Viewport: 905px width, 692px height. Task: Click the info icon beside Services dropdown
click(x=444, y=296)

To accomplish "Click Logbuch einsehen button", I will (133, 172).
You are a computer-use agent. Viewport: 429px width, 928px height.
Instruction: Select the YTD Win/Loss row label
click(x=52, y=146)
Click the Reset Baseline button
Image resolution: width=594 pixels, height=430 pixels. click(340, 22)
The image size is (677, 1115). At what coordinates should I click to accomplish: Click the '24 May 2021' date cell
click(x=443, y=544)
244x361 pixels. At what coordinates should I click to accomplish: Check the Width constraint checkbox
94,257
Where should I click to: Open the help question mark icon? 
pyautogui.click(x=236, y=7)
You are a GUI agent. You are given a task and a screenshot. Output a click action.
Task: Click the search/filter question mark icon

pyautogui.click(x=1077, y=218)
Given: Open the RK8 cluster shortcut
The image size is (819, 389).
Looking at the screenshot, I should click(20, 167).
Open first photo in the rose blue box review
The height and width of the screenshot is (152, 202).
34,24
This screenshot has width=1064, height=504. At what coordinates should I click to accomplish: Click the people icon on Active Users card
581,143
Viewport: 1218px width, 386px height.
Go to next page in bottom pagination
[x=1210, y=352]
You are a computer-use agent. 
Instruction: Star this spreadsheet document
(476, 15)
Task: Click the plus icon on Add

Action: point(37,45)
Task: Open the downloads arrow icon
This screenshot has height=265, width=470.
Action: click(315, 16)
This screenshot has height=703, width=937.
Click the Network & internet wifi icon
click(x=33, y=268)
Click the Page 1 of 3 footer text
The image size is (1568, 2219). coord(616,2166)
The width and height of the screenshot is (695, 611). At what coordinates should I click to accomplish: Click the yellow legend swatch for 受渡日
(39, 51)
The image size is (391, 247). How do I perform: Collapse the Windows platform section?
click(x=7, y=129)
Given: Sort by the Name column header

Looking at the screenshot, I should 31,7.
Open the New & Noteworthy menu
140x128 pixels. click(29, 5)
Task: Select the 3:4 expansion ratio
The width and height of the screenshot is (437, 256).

■ PROBLEM ■
Copy each line of the data that contains the word "computer".

■ YOUR SOLUTION ■
You are a computer-use agent. Viewport: 429px width, 928px height.
You are a computer-use agent. 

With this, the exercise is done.